This ruling applies for the following periods:
1 July 20XX to 30 June 20XX
The scheme commenced on:
1 July 20XX
Relevant facts and circumstances
You purchased a half share in a property prior to 1985.
You and your spouse then purchased the other half share of the property prior to 1985.
You and your spouse farmed the property until a specified date. You and your spouse then separated, and they left the property.
You remained on the property with the children.
You provided the year that the property settlement was finalised. Your spouse's share of the property was all transferred to you as a part of the property settlement.
The marriage breakdown rollover applied to this transaction.
You continued to farm the property and took on employment to meet mortgage obligations.
In recent years, the surrounding properties have been developed into smaller residential lots as part of the urban sprawl.
To help transition into and fund retirement, you previously subdivided the land into specified number of lots.

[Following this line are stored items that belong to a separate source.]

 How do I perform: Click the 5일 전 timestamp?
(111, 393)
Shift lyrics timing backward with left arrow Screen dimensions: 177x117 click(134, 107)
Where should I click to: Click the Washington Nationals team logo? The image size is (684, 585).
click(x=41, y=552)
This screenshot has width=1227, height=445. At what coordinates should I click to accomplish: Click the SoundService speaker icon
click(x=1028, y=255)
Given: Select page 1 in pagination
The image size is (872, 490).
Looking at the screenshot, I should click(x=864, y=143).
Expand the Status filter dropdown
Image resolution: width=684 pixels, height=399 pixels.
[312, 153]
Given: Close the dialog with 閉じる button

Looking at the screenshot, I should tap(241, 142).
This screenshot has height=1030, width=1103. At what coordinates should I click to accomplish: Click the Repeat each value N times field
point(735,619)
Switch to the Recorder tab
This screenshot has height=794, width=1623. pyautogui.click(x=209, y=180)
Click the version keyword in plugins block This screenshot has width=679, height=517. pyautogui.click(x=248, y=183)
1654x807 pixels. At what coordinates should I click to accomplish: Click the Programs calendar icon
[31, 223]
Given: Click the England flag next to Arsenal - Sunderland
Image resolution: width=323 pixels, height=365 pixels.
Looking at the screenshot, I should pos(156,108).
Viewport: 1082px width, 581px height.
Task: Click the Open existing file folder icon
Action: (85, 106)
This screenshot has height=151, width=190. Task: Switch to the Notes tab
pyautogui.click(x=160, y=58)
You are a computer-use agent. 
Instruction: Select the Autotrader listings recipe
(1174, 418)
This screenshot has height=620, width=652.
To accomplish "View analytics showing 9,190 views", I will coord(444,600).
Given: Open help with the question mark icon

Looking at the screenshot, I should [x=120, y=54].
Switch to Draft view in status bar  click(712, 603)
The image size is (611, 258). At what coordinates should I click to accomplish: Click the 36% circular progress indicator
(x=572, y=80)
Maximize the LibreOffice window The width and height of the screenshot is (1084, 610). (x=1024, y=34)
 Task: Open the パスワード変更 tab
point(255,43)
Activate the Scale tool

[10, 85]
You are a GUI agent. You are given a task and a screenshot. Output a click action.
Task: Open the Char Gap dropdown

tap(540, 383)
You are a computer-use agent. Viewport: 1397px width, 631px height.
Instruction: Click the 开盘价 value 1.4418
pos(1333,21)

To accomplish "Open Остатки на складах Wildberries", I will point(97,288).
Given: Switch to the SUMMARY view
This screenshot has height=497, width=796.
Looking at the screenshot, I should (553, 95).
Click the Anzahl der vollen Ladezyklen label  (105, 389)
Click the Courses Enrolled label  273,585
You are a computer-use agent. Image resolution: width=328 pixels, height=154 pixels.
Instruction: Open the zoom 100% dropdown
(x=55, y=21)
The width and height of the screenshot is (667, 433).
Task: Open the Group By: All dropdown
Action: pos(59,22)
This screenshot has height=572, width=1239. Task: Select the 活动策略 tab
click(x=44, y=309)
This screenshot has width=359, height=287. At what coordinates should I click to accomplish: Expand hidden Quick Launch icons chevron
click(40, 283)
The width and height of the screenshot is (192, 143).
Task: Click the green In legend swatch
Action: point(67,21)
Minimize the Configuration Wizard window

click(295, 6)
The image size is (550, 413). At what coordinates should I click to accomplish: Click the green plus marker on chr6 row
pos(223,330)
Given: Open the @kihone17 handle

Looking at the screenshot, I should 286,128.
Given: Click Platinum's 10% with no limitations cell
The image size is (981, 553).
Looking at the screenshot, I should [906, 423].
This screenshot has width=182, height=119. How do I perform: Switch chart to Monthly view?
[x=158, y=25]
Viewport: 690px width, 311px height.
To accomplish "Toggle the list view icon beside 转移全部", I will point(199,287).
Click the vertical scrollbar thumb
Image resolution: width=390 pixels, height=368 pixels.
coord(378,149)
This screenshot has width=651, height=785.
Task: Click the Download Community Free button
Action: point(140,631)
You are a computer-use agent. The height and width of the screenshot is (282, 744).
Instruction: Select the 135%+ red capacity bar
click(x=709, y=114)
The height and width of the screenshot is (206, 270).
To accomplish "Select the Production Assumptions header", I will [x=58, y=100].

The subdivided lots were sold by a local real estate agency.
You retained Lot A (vacant apart from some fruit trees) and Lot B (contained your main residence and some sheds) to live in your main residence and to grow crops on a small scale.
You made the decision to relocate your main residence from Lot B to Lot A as your main residence and sheds were in need of repairs and people were helping themselves to the fruit trees.
You provided the year you constructed your new main residence on Lot A and the year that you moved into your new main residence.
You provide details on when you engaged the same property developers to subdivide Lot B into a specified number of lots.
You provided us with details on when the majority of the vegetation was cleared and when your previous main residence was demolished.
To complete the sub-division the property developers will engage contractors to complete the water, sewer, electrical, telecommunications work and install survey pegs. The property developers will also obtain the final council approval for the title of the lots.
You have retired from paid employment and rely on your superannuation to meet everyday expenses including the mortgage repayments on your new main residence.
With the recent interest rate increases your super has almost been exhausted therefore you are looking at selling the lots soon.
You provided the address of the lot to be subdivided.
You will not build anything on the land or perform any works beyond the minimum amount necessary to satisfy the development approval conditions.
You have no formal business plan.
You have no business organisation for the subdivision. There is no office, no secretary and no letterhead in relation to the subdivision activities.
You will use the funds from the initial subdivision to finance the further subdivision activities and meet interest obligations.
You intend to borrow from family if the funds from the previous subdivision does not cover all the expenses.
You intend to advertise the subdivided lots for sale through local real estate agents.
You provided a price range that you expect the subdivided lots to be sold for.
You provided details on the number of stages the lots will be sold in, and how many lots will be sold in each stage.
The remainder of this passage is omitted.